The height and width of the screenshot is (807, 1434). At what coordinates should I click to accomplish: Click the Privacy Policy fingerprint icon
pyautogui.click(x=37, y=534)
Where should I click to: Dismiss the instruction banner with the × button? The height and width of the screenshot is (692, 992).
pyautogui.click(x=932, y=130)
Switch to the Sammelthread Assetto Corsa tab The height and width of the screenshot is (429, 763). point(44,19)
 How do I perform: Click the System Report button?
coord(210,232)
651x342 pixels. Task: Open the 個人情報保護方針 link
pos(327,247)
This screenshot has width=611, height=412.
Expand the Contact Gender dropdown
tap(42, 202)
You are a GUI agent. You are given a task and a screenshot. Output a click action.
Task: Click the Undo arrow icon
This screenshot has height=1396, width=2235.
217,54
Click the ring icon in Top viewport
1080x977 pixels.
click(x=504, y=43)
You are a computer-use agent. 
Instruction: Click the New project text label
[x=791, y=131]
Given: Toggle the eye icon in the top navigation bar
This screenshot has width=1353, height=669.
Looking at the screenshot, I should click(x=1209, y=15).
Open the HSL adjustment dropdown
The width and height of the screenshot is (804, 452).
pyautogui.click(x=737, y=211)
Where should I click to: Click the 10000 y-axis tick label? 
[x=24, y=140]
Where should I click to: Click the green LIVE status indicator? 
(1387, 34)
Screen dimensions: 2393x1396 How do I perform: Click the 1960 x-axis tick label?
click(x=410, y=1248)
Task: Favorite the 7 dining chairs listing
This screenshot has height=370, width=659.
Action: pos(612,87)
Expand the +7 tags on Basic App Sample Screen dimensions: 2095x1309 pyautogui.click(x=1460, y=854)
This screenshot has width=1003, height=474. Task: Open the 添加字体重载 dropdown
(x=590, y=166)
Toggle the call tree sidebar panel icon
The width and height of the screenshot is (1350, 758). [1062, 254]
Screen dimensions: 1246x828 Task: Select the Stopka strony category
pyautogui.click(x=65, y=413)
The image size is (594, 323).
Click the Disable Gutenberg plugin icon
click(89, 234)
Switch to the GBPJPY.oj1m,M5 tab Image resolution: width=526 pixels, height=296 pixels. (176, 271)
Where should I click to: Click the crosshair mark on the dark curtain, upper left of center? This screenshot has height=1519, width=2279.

Your instructions: Above are the entries. Copy exactly the part that opens with the line containing "Where should I click to: Dismiss" and closes with the line containing "Task: Click the Undo arrow icon", and no more.

Reply to the exercise:
Where should I click to: Dismiss the instruction banner with the × button? The height and width of the screenshot is (692, 992).
pyautogui.click(x=932, y=130)
Switch to the Sammelthread Assetto Corsa tab The height and width of the screenshot is (429, 763). point(44,19)
 How do I perform: Click the System Report button?
coord(210,232)
651x342 pixels. Task: Open the 個人情報保護方針 link
pos(327,247)
This screenshot has width=611, height=412.
Expand the Contact Gender dropdown
tap(42, 202)
You are a GUI agent. You are given a task and a screenshot. Output a click action.
Task: Click the Undo arrow icon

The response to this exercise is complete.